SUPPLIED ENTRIES section start
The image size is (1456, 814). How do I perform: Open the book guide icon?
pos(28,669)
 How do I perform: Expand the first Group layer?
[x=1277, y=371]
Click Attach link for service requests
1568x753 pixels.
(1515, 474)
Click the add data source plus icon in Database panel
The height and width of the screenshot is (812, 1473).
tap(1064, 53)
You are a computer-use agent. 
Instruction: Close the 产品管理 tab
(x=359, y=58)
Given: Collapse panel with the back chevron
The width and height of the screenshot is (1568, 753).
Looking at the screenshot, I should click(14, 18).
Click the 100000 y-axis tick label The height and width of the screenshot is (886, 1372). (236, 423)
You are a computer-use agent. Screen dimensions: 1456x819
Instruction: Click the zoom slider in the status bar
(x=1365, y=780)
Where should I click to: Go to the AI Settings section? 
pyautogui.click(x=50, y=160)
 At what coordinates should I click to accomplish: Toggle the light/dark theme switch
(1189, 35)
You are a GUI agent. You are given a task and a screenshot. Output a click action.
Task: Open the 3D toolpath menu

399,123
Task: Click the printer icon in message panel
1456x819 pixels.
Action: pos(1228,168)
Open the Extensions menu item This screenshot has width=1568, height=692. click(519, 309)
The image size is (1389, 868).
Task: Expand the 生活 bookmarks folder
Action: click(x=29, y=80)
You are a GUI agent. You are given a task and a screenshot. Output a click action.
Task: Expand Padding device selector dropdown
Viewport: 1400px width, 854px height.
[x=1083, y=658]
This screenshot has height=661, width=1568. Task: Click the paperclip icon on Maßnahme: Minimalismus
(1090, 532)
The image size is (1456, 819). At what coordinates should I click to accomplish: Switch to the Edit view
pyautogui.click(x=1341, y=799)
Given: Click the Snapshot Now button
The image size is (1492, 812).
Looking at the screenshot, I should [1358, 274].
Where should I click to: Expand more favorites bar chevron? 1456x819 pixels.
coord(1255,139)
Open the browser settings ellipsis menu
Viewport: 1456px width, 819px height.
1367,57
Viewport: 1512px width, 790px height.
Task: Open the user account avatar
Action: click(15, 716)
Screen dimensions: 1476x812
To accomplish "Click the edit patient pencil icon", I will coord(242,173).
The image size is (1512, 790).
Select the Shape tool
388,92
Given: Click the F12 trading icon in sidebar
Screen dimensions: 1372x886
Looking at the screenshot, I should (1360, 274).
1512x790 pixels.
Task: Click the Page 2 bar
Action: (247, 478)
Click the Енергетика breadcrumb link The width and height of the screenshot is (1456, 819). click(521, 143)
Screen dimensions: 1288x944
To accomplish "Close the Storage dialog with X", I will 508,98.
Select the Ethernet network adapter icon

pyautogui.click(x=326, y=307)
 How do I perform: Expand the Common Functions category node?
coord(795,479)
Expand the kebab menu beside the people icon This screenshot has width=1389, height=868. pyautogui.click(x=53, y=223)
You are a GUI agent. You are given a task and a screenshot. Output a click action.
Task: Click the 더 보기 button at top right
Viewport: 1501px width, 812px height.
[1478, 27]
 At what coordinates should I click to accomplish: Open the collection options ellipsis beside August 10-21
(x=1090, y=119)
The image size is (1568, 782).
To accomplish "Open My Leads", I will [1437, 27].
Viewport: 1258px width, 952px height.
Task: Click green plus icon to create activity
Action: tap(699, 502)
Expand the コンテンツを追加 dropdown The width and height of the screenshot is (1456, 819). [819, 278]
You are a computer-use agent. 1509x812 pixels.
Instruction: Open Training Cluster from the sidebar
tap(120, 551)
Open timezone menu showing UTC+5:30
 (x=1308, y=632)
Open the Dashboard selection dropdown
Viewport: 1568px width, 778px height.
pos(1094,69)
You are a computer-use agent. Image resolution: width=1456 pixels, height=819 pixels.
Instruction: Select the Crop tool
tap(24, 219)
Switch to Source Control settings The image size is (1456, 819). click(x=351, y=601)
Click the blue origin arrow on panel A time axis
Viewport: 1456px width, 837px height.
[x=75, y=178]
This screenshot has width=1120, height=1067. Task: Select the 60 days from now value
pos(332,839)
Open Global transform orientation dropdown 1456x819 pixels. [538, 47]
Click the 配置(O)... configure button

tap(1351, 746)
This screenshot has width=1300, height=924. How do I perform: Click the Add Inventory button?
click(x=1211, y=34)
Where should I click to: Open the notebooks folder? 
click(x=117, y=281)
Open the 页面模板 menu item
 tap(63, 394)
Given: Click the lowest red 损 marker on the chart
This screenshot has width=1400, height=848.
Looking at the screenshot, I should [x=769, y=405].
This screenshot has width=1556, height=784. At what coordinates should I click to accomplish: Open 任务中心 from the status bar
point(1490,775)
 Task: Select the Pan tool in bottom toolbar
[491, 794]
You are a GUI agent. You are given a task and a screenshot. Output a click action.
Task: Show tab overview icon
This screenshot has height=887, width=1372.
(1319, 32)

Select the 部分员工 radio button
SUPPLIED ENTRIES section end
**TASK**
With "link" as the string to find, copy every line of the records that holds it.

**EXPECTED ANSWER**
Click Attach link for service requests
Click the Енергетика breadcrumb link The width and height of the screenshot is (1456, 819). click(521, 143)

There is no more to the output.